What we need is a replay of the Truman Doctrine, proclaimed to stem the tide of communism in Europe, and the Marshall Plan that funded it following World War II. Afghanistan today is like Greece then. Greece was on the verge of turning communist as Afghanistan almost turned Islamist. Turkey was vulnerable to a communist takeover, as Pakistan is vulnerable today to Islamist takeover. Pakistan today is like Turkey was then but with a significant difference. Turkey had a military establishment fiercely loyal to Mustafa Kemal Ataturk's westward looking republic. The Truman Doctrine and The Marshall Plan had an easy time winning Turkish support, which continues unabated. President Pervez Musharraf is said to be an admirer of Ataturk and would like to do for Pakistan what Ataturk did for Turkey. He has taken a Kemalist step in closing down the madrassas that had become breeding grounds for suicidal fanatics. We must help him take the additional steps necessary to firmly establish a secular republic. The Turkish experience is a valuable asset in the work ahead.

Post-Taliban Afghanistan is much more difficult. Unlike Pakistan, there is no government to work with. Instead, there are tribes who feud with each other but come together to fight against a foreign intruder. If we leave after clearing away the current Taliban regime and Osama bin Laden's foreign troops, the tribe with the most guns will take over just as the Taliban did after the Soviet's gave up. Here again, Turkey will be of enormous value. Turkish relations with Afghanistan have been long standing and very friendly. It is hard to imagine any other nation with better credentials in this notoriously xenophobic country. Turkish entrepreneurs can help rebuild the infrastructure that was all but obliterated in 20 years of warfare. The U.S. can fund much of this ala The Marshall Plan with no increase in the foreign aid budget. Small diversions from the enormous amounts in the Israeli, Egyptian, and other accounts should do the trick.

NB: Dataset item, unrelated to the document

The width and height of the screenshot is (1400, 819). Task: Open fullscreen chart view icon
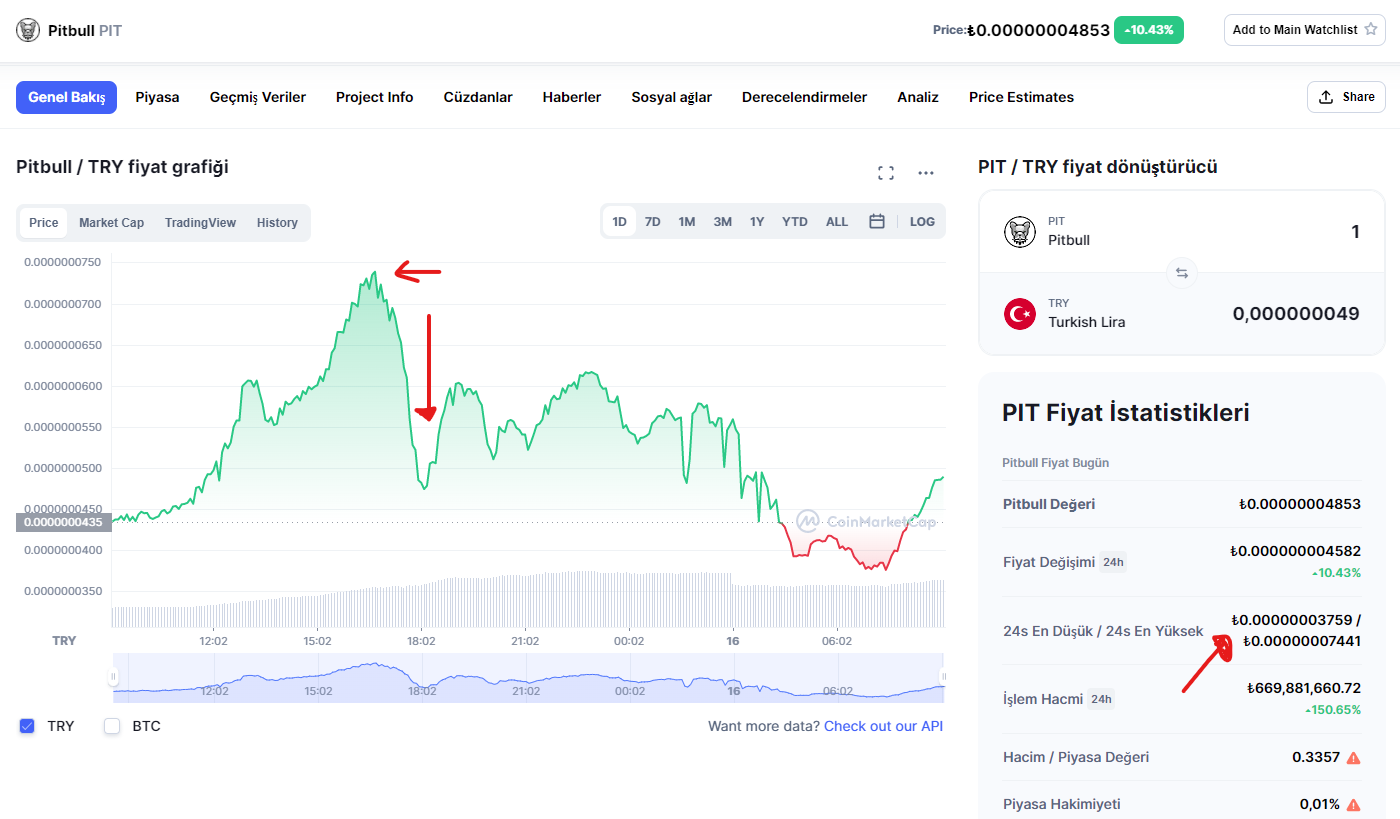pyautogui.click(x=885, y=173)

Call it the Bush Doctrine and the Powell Plan, we must help both countries educate their people in fundamental ways to be citizens first in the public domain and Muslims first in the private domain. Many have been brought up to believe that if they are to be citizens first, they cannot also be Muslims first. We call it separation of church and state. Jefferson was the champion of the idea here and Ataturk was his counterpart in Muslim Turkey. There is work to be done together for their heirs in the 21st century. The U.S. and Turkish embassies in Pakistan and Afghanistan should be in closely synchronized operation as we move forward. Secretary Powell should also take advantage of the resource he has here in the nation of nations. He might consider recruiting qualified Turkish-Americans as diplomats for our embassies in Pakistan and Afghanistan.

The writer is a past president of ATAA.